Re: PID Temperature Control
Posted: Thu Jul 02, 2020 9:50 am
by QMESAR
Hi
Flowcode has Control Functions as Components go to DSP tab and use them search the wiki and you will find examples of using the PID contol components
Re: PID Temperature Control
Posted: Thu Jul 02, 2020 1:24 pm
by jollybv
Hi Qmesar
Thanks for the reply my only problem is that I am not using a DsPIC so not sure if the DSP functions will work on a PIC18F47K40
Re: PID Temperature Control
Posted: Thu Jul 02, 2020 6:27 pm
by Benj
Hello,
not sure if the DSP functions will work on a PIC18F47K40
Yes they will
This might help.
https://www.matrixtsl.com/wikiv7/index. ... ve_Control
where to insert the changing temperature that will then change the duty cycle of the PWM can someone please explain what I need to do.
With PID it's good to get everything on the same scale. So you have the input from your setpoint, the temperature you want. You have the input from your feedback, the temperature at the moment. And you have the control signal output, the PWM duty to your heater.

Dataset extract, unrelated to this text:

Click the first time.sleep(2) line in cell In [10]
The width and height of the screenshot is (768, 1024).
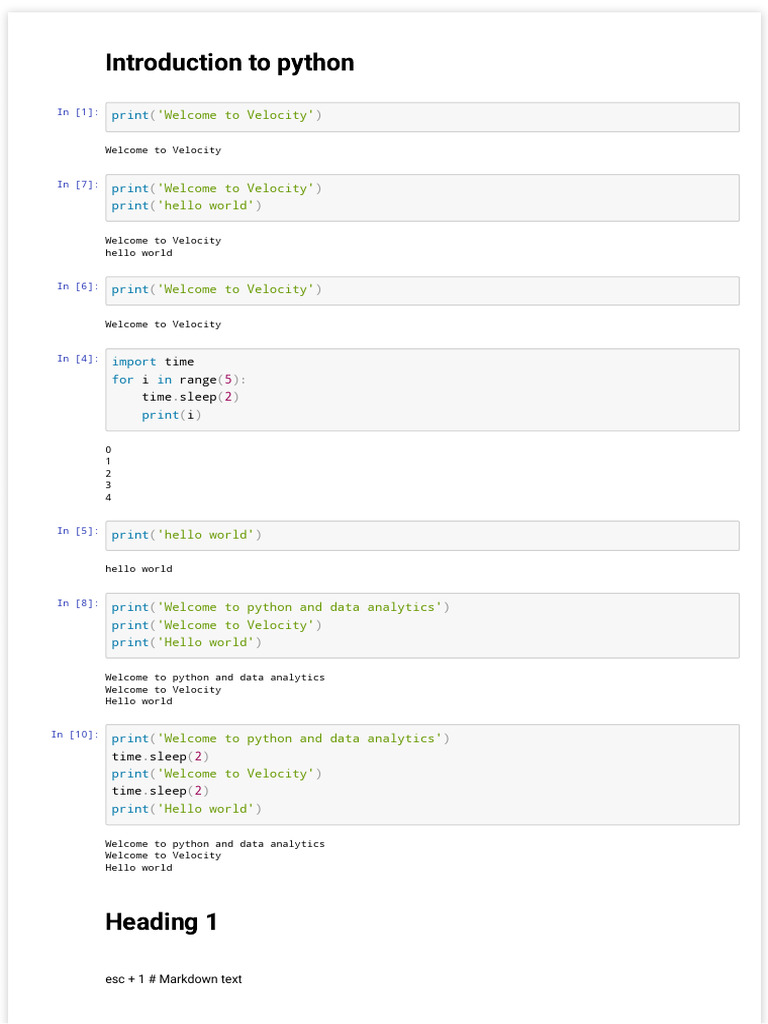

If the PWM duty can go from 0 to 255 then it's often nice to scale your temperatures so that the working range is from 0 to 255.
Lets take an example say you want to control the heat between 0 degrees and 50 degrees and your PWM duty to vary between 0 and 250. You might format your values like this.
if (temperature < 0)
scaledtemp = 0
else if (temperature > 50)
scaledtemp = 250
else
scaledtemp = temperature * 5
This then helps to get everything into a single unit. A byte might be too restrictive so you might want say 0-1023 instead to use with the 10-bit PWM.
Or you base everything on the temperature values and then scale the output to be a PWM duty but this might be too restrictive on an integer based system. Hope this makes sense?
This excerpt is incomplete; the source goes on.